Damn, this is getting serious.

Murray nearly exploded: "We can't do that now! God damn it, Bill, we've got everything lined up, the information's going to leak sure as hell, and that's not even fair to Kealty, much less our witnesses."

"We do work for the President, Dan," Shaw pointed out. "And the order came directly from him, not even through the AG. Since when did you care about Kealty, anyway?" It was, in fact, the same line Shaw had used on

President Durling. Bastard or not, rapist or not, he was entitled to due process of law and a fair crack at defending himself. The FBI was somewhat maniacal on that, but the real reason for their veneration of judicial fair-play was that when you convicted a guy after following all the rules, you knew that you'd nailed the right bastard. It also made the appeals process a lot easier to swallow.

"This accident thing, right?"

"Yeah. He doesn't want two big stories jockeying on the front page. This trade flap is a pretty big deal, and he says Kealty can wait a week or two. Dan, our Ms. Linders has waited several years, will another couple of weeks—"

"Yes, and you know it," Murray snapped back. Then he paused. "Sorry, Bill. You know what I mean." What he meant was simple: he had a case ready to go, and it was time to run with it. On the other hand, you didn't say no to the President.

"He's already talked to the people on the Hill.

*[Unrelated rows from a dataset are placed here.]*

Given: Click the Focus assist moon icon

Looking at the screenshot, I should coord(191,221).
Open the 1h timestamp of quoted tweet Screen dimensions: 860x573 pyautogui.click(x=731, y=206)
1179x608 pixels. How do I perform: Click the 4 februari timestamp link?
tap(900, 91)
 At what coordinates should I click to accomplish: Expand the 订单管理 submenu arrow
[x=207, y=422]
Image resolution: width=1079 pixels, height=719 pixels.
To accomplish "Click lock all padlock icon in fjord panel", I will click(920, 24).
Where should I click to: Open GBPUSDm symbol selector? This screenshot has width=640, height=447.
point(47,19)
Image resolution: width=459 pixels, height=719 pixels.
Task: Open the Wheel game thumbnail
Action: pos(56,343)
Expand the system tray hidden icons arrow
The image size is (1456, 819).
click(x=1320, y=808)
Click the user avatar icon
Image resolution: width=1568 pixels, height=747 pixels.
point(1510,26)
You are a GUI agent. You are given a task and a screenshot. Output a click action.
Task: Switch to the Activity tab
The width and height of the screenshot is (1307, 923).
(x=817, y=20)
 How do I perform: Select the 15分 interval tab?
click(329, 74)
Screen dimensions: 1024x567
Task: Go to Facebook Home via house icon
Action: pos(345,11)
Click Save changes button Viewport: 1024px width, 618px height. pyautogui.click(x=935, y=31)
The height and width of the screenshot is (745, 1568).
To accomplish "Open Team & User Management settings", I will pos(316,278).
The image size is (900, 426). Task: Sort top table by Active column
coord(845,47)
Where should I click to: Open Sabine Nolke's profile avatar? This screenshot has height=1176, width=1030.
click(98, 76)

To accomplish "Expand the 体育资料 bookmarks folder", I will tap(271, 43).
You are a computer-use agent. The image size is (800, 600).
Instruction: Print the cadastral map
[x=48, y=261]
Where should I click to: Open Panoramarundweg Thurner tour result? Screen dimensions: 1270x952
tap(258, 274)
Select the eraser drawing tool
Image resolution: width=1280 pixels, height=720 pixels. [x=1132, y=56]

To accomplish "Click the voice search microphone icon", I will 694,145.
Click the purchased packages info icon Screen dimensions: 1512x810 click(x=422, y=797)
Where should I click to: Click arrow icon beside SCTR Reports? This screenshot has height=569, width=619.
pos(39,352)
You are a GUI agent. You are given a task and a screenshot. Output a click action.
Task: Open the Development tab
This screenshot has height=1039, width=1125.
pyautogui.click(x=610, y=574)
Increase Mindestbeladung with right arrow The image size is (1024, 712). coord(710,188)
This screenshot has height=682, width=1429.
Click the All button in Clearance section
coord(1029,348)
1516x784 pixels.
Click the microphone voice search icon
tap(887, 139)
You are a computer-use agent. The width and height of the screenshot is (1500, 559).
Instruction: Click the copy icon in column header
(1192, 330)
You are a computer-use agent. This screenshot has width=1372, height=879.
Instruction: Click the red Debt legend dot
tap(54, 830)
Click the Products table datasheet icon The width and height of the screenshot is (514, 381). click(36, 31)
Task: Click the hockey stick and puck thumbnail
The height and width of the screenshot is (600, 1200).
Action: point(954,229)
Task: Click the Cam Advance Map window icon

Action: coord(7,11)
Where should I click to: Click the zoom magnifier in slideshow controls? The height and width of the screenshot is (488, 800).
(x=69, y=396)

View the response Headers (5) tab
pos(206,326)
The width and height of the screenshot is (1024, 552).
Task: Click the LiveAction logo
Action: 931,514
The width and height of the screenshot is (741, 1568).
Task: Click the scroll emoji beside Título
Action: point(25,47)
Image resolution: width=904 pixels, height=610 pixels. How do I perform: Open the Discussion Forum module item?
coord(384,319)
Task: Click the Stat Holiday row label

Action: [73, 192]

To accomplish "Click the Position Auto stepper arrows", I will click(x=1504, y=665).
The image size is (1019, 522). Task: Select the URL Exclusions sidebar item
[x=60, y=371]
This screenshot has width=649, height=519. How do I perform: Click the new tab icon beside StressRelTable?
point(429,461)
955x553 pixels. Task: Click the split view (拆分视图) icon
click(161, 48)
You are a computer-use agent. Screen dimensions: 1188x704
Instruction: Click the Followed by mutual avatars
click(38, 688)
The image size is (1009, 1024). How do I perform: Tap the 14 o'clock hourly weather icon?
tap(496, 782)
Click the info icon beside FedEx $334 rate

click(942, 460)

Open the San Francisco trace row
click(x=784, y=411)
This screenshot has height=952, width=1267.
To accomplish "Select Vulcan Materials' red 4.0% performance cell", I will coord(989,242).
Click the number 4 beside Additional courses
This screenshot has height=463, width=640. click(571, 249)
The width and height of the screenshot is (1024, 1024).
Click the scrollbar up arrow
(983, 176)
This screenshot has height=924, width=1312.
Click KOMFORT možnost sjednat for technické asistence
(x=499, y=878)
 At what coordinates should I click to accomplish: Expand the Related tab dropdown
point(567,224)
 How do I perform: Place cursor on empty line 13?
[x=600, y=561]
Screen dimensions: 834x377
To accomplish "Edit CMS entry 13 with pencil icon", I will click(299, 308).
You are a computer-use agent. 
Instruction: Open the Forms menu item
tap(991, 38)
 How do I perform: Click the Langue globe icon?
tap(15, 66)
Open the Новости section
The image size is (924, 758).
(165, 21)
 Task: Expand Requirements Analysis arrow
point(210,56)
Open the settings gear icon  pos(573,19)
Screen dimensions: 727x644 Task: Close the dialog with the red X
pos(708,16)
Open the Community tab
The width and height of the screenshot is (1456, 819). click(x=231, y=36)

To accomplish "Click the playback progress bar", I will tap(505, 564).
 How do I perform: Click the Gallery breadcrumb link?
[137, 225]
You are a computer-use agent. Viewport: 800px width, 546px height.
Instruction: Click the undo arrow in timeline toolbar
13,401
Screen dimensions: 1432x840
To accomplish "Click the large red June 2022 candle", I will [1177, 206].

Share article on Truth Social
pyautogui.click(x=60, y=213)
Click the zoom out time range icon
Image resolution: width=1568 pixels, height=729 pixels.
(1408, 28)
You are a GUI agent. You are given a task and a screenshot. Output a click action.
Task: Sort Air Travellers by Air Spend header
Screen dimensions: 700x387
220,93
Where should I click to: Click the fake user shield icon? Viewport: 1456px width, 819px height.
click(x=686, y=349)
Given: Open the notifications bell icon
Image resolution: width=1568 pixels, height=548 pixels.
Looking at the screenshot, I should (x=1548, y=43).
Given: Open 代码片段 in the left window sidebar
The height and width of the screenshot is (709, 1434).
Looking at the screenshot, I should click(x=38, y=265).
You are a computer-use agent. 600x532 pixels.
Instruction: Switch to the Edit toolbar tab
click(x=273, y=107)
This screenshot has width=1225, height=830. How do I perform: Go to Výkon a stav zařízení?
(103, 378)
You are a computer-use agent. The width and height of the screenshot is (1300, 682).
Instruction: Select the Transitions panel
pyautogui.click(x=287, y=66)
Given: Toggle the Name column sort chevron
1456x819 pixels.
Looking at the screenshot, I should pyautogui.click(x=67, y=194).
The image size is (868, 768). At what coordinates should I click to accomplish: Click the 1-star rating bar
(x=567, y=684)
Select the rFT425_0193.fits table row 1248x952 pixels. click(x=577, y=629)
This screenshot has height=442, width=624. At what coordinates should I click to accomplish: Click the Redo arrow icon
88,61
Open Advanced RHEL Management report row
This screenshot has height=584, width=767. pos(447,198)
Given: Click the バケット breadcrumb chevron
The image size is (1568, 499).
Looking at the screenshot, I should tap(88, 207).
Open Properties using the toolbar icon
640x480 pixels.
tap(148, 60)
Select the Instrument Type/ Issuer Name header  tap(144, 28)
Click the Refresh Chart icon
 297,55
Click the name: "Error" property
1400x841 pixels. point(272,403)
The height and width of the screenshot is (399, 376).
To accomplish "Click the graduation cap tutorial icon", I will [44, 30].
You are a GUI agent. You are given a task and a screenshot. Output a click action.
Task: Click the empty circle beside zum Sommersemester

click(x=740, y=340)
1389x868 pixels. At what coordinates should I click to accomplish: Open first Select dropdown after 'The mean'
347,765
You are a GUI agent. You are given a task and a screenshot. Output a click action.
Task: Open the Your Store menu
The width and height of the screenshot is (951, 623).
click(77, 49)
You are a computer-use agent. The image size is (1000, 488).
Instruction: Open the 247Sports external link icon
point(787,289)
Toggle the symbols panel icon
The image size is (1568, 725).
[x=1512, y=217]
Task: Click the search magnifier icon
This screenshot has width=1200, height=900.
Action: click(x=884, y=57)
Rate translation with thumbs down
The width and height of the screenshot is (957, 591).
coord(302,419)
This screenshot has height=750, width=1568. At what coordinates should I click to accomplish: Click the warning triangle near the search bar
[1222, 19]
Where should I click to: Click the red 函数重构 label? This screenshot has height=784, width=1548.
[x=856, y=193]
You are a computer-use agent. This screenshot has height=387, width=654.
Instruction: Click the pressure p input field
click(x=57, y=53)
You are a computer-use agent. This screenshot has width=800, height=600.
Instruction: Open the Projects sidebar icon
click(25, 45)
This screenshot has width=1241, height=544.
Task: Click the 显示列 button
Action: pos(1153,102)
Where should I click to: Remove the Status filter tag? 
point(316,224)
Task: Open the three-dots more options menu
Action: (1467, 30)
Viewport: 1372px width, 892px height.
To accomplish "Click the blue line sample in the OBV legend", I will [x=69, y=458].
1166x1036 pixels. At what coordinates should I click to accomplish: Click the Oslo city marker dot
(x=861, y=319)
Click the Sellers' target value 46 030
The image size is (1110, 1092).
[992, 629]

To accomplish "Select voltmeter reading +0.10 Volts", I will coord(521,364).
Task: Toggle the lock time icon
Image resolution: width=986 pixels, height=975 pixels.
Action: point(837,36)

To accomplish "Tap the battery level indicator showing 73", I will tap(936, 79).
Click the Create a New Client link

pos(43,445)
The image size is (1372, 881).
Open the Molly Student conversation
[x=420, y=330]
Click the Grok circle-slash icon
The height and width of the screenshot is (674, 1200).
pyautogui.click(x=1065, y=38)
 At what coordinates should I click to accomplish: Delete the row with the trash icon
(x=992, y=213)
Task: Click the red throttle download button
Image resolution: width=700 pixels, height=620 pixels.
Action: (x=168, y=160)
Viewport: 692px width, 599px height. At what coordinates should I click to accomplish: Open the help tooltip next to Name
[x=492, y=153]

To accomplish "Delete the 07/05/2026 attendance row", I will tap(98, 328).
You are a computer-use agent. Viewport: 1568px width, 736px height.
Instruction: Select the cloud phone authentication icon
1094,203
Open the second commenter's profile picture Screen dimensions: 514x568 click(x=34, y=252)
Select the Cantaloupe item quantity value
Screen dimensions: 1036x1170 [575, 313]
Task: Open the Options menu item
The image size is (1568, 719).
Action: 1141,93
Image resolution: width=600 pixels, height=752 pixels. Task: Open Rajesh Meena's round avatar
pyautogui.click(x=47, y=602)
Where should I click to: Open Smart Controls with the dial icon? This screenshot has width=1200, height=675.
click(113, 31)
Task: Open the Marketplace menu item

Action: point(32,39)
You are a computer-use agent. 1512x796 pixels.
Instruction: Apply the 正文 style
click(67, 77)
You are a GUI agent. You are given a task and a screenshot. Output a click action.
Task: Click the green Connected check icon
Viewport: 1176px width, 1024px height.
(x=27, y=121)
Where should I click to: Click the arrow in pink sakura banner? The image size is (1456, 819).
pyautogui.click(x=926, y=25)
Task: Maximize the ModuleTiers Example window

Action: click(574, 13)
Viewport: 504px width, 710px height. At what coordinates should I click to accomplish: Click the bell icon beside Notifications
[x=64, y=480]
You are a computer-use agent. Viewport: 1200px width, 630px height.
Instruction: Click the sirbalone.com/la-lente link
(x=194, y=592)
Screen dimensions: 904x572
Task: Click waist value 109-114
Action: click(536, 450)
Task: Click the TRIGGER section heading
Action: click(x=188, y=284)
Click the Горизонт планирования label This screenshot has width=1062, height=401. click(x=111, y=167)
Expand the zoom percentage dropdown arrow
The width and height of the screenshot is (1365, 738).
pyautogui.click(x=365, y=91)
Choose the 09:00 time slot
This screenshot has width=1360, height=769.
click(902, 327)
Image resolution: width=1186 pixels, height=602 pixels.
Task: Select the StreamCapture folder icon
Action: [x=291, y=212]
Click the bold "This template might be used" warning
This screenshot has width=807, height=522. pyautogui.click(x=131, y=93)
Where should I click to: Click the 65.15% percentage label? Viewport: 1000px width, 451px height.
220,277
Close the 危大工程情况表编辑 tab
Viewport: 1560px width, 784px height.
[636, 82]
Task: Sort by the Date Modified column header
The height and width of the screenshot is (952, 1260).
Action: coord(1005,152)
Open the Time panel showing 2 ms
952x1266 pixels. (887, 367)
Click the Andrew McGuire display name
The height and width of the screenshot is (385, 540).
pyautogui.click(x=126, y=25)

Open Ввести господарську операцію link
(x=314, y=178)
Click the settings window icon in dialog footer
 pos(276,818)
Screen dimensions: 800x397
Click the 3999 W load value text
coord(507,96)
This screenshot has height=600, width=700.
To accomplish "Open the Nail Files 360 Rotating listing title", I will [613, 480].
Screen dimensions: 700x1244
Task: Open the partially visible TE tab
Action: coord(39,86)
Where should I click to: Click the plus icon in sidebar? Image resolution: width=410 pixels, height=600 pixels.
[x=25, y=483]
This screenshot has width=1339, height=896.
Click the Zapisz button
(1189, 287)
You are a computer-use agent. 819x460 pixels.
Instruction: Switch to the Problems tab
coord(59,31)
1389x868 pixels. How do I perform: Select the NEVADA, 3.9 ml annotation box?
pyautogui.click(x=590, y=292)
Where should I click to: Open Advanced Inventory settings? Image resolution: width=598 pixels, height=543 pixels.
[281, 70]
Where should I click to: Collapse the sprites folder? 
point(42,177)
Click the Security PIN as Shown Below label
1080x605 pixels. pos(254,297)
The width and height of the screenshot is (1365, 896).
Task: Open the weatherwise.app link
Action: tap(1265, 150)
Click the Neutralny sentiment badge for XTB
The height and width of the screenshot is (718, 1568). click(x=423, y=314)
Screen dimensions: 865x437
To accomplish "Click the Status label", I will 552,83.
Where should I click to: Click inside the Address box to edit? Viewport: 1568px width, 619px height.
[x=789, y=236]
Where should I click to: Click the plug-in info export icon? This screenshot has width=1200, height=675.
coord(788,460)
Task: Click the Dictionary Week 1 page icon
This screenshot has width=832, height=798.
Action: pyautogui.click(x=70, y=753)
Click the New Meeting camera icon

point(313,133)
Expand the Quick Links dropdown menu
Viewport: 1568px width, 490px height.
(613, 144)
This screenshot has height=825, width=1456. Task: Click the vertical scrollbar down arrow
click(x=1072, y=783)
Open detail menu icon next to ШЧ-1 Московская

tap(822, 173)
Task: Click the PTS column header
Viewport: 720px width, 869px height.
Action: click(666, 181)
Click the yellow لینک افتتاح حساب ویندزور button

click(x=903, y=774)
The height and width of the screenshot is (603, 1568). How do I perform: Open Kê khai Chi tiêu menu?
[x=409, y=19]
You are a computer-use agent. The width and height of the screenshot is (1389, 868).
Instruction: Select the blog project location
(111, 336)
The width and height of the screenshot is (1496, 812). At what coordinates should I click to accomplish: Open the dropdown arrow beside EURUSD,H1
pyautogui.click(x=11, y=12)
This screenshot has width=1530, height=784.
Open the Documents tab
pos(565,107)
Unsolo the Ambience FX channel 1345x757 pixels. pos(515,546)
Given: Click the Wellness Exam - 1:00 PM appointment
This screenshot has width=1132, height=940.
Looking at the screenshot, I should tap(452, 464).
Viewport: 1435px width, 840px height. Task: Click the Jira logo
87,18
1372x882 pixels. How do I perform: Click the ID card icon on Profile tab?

They'll sit on it."

"But their staffers won't."

10—Seduction

"I agree it's not good," Chris Cook said.

Nagumo was looking down at the rug in the sitting room. He was too stunned at the events of the previous few days even to be angry. It was like discovering that the world was about to end, and that there was nothing he could do about it. Supposedly, he was a middle-level foreign-ministry official who didn't "play" in the high-level negotiations. But that was window-dressing. His task was to set the framework for his country's negotiating positions and, moreover, to gather intelligence information on what America really thought, so that his titular seniors would know exactly what opening positions to take and how far they could press. Nagumo was an intelligence officer in fact if not in name. In that role, his interest in the process was personal and surprisingly emotional. Seiji saw himself as a defender and protector of his country and its people, and also as an honest bridge between his country and America. He wanted Americans to appreciate his people and his culture. He wanted them to partake of its products. He wanted America to see Japan as an equal, a good and wise friend from whom to learn. Americans were a passionate people, so often ignorant of their real needs—as the overly proud and pampered often are. The current American stance on trade, if that was what it seemed to be, was like being slapped by one's own child. Didn't they know they needed Japan and its products? Hadn't he personally trained American trade officials for years?

Cook squirmed in his seat. He, too, was an experienced foreign-service officer, and he could read faces as well as anyone. They were friends, after all, and, more than that, Seiji was his personal passport to a remunerative life after government service.

"If it makes you feel any better, it's the thirteenth."

"Hmph?" Nagumo looked up.

"That's the day they blow up the last missiles. The thing you asked about? Remember?"

Nagumo blinked, slow to recall the question he'd posed earlier. "Why then?"